- _Aim_: Put the rows into a numbered list, starting at the first line and ending at the line that contains "Action: click(89, 608)". Skip blank lines and leave out the pictures.

- _Task input_:

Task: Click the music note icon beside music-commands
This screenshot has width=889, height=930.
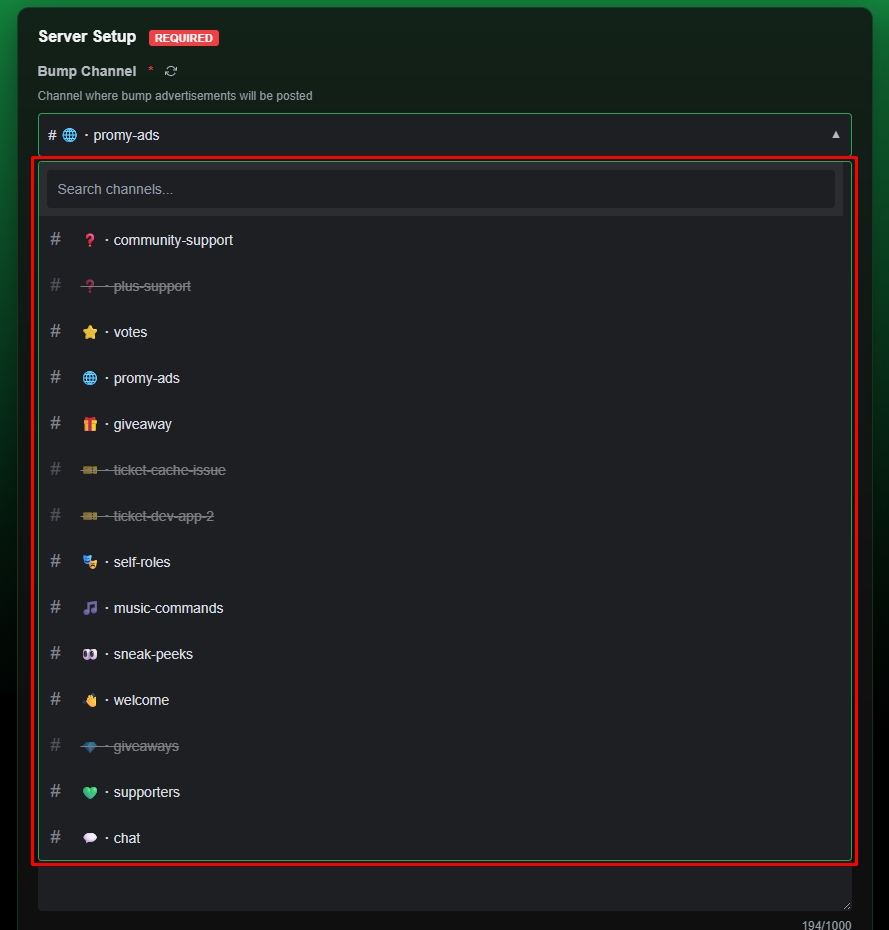Action: click(89, 608)
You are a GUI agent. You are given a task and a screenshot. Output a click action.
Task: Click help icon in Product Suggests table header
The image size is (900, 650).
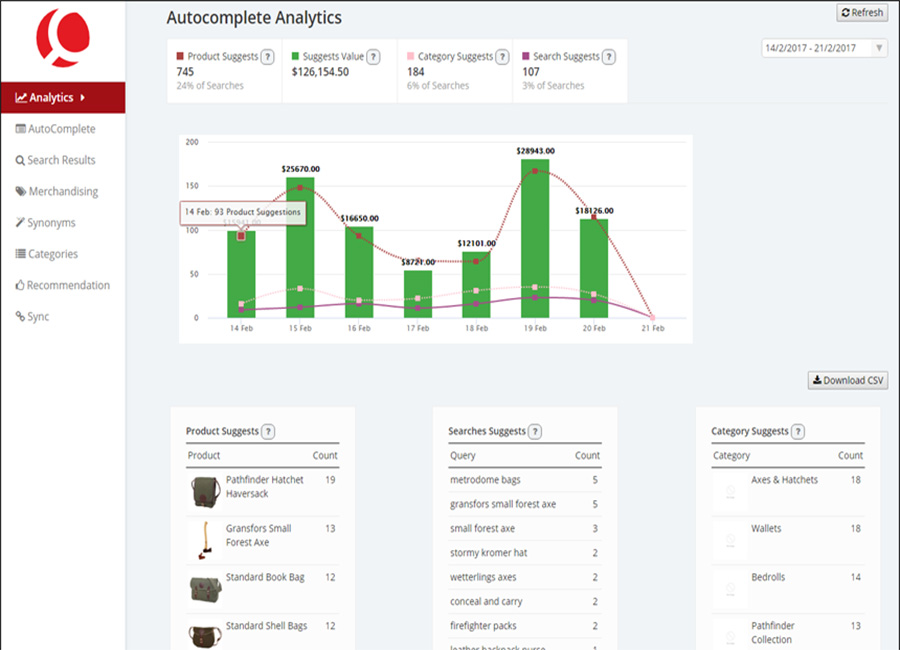coord(268,431)
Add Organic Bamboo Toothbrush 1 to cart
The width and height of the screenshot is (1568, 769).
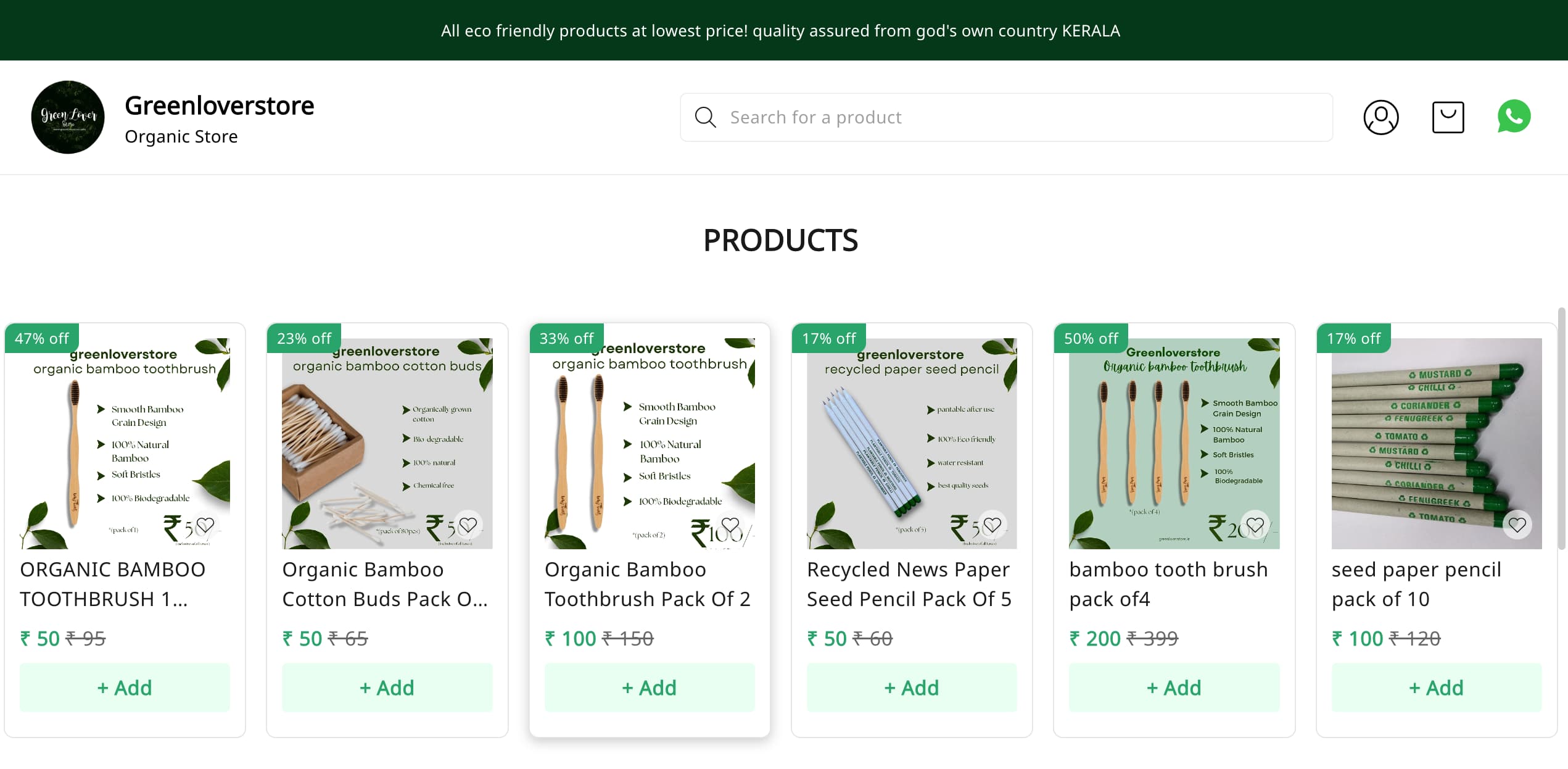125,688
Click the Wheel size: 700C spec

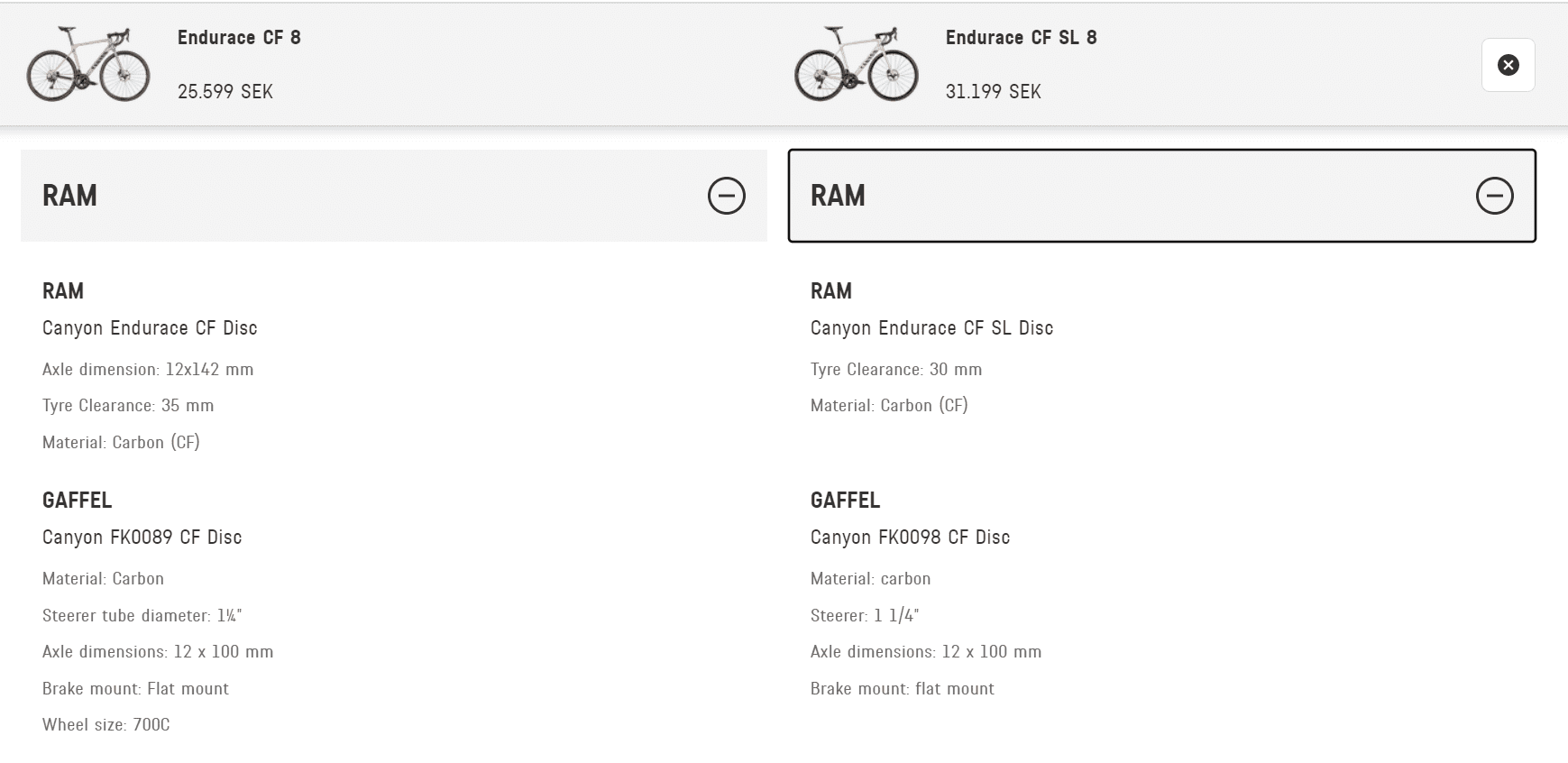pos(106,725)
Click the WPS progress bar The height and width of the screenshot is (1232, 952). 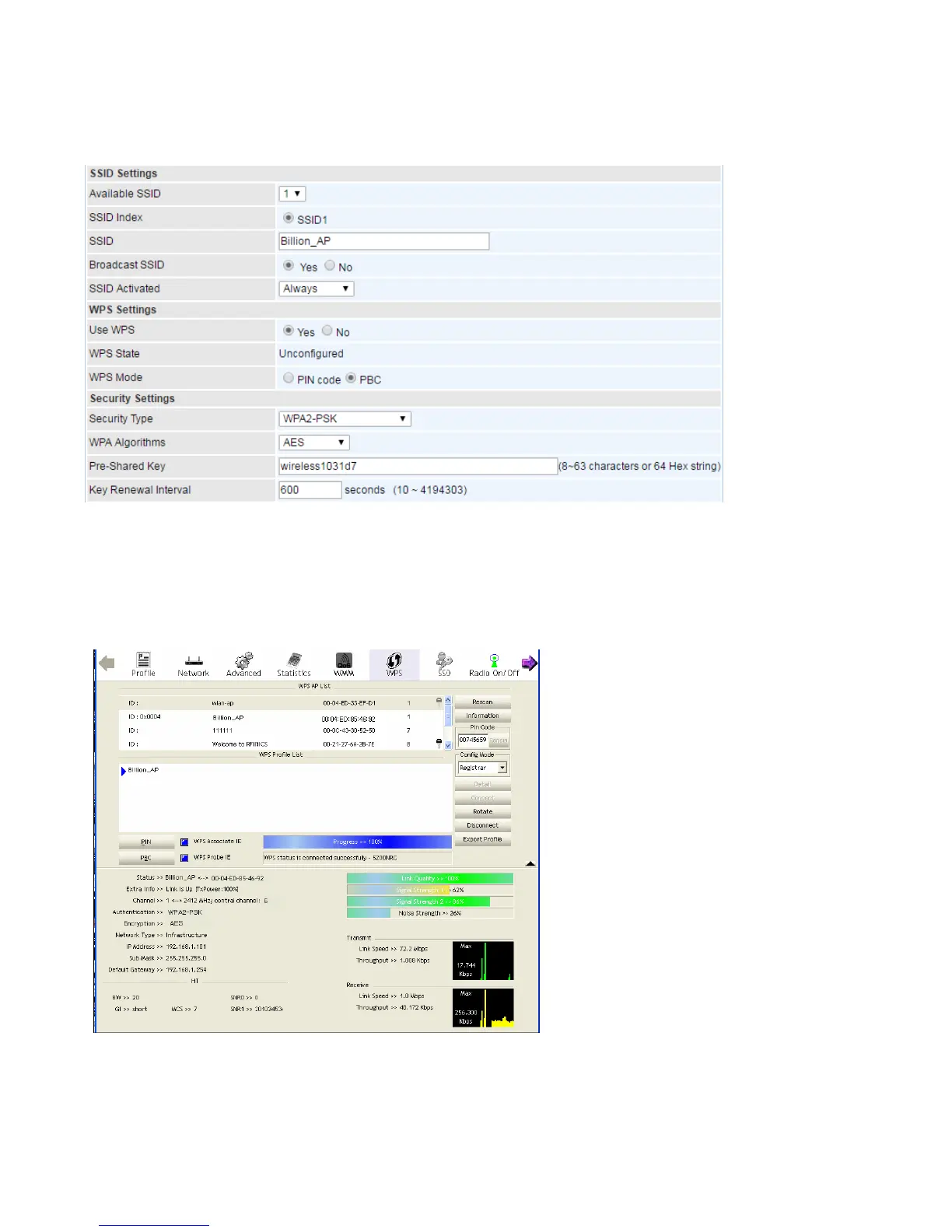pyautogui.click(x=357, y=842)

- _Expected answer_:
1. Task: Click the music note icon beside music-commands
2. This screenshot has width=889, height=930.
3. Action: click(89, 608)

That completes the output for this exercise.